Łódź: Dlaczego pacjenci poradni szpitalnych czekają nawet kilkanaście miesięcy na badanie usg?
Czas oczekiwania na badania usg w innych szpitalach jest krótszy, ale nie krótki.
Świadek podniósł alarm. Spójrzcie na nagranie ze Śląska
Chory zaciska zęby i czeka
W ICZMP na badanie usg narządów rodnych panie czekają pół roku, a w Centralnym Szpitalu Klinicznym nr 2 przy ul. Żeromskiego 113 pacjenci z poradni przyszpitalnych zapisywani są na terminy w lutym. Tylko dwa tygodnie pacjent czeka natomiast na badanie w MCM im. dr. K. Jonschera przy ul. Milionowej 14. W szpitalu Bonifratrów do końca roku nie ma już terminów na badanie usg. Będą znane dopiero w połowie grudnia i wtedy ruszą zapisy na przyszły rok. W szpitalu Kopernika natomiast pacjenci z poradni przyszpitalnych na badanie usg wyznaczani są na luty przyszłego roku.

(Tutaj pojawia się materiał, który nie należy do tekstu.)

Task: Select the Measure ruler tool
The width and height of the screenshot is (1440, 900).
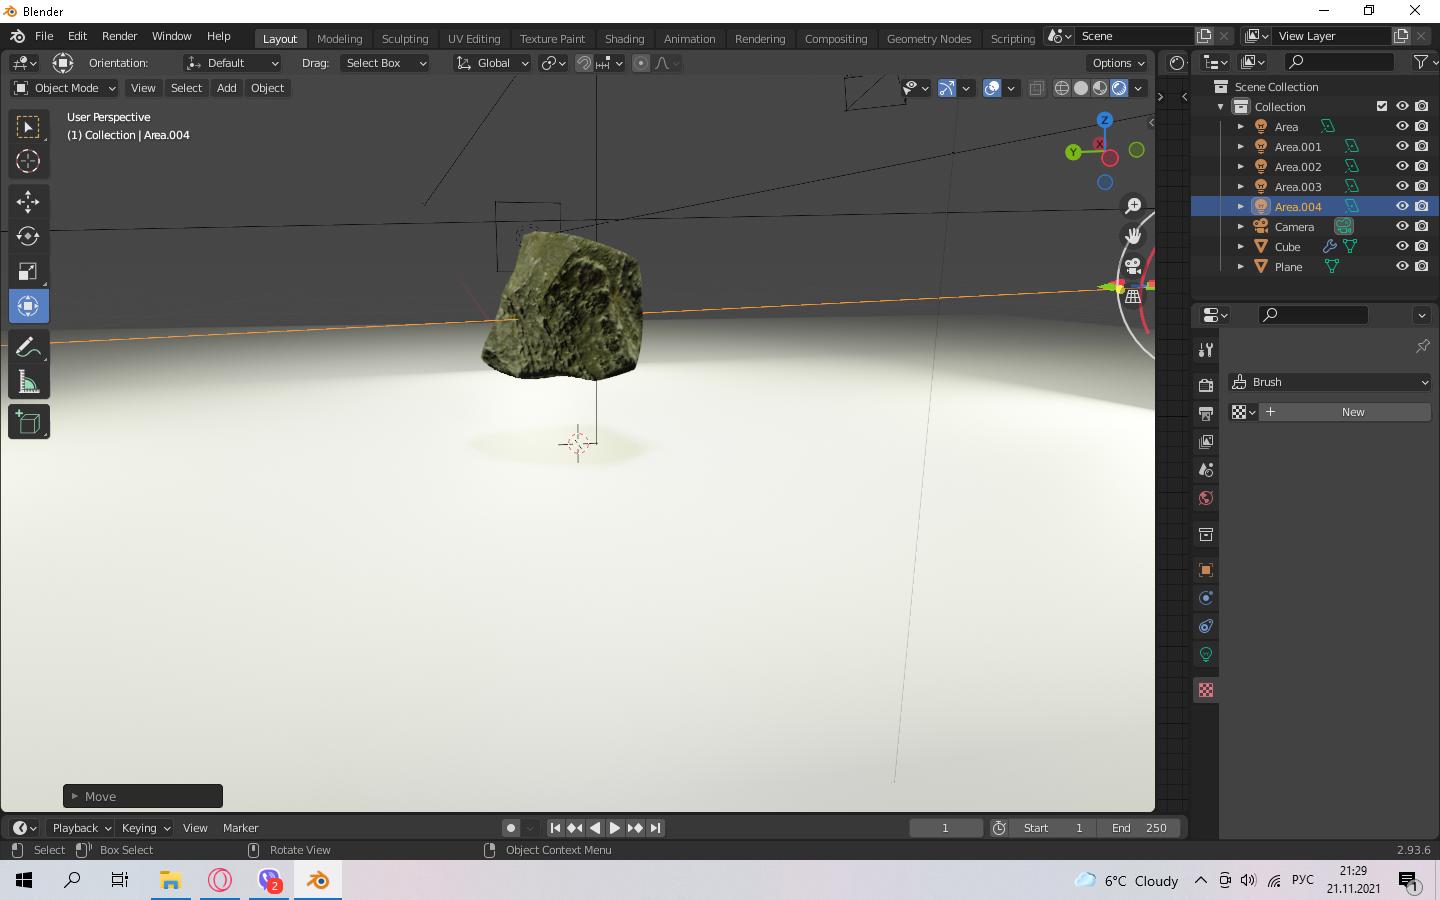Action: 28,382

Pacjenci, którzy nie mogą czekać tak długo idą do prywatnego gabinetu i płaca za badanie nawet 300 zł.
Kolejki bez nadzoru
Badania USG organizuje i opłaca świadczeniodawca czyli lekarz, który zleca nam taką diagnostykę. Cena badania jest wliczona w poradę za którą płaci NFZ. NFZ nie monitoruje również czasu oczekiwania na badania - stąd nie znajdziemy czasu oczekiwania na badania w wyszukiwarce terminyleczenia.nfz.gov.pl. NFZ płaci bezpośrednio, a tym samym monitoruje czas oczekiwania, tylko za tzw. badania kosztochłonne czyli kolonoskopię, TK, RM, PET.
- Lekarz w poradni, która ma z nami mowę zleca choremu w ramach diagnostyki badanie usg i kieruje go do placówki z którą ma podpisaną umowę na robienie takich badań albo wykonuje je u siebie - wyjaśnia Expressowi Ilustrowanemu Anna Leder, rzeczniczka prasowa NFZ. - Może wymagać krótkiego czasu wykonania badań. Jeśli robi u siebie, organizuje to tak, żeby miało to sens dla pacjentów i lekarza, który leczy chorego.
Poprosiliśmy dyrekcję USK o wyjaśnieni działania podjęła placówka aby skrócić terminy oczekiwania na badania usg. Odpowiedzi nie otrzymaliśmy.
Pacjent płci za badanie dwa razy
Dla NFZ badanie usg nie jest badaniem kosztochłonnym, więc nie monitoruje terminów badań. Ale kosztochłonne staje się ono dla pacjenta, który mając w perspektywie kilkanaście miesięcy czekania na diagnostykę w trosce o własne zdrowie musi pójść do prywatnego gabinetu i ponownie zapłacić za usg, tym razem 300 zł. Ponownie, bo to ze składki zdrowotnej pacjenta NFZ płaci specjaliście za poradę i badanie usg, którego ten najczęściej nie miał wykonanego, bo musiał się zbadać w sektorze prywatnym.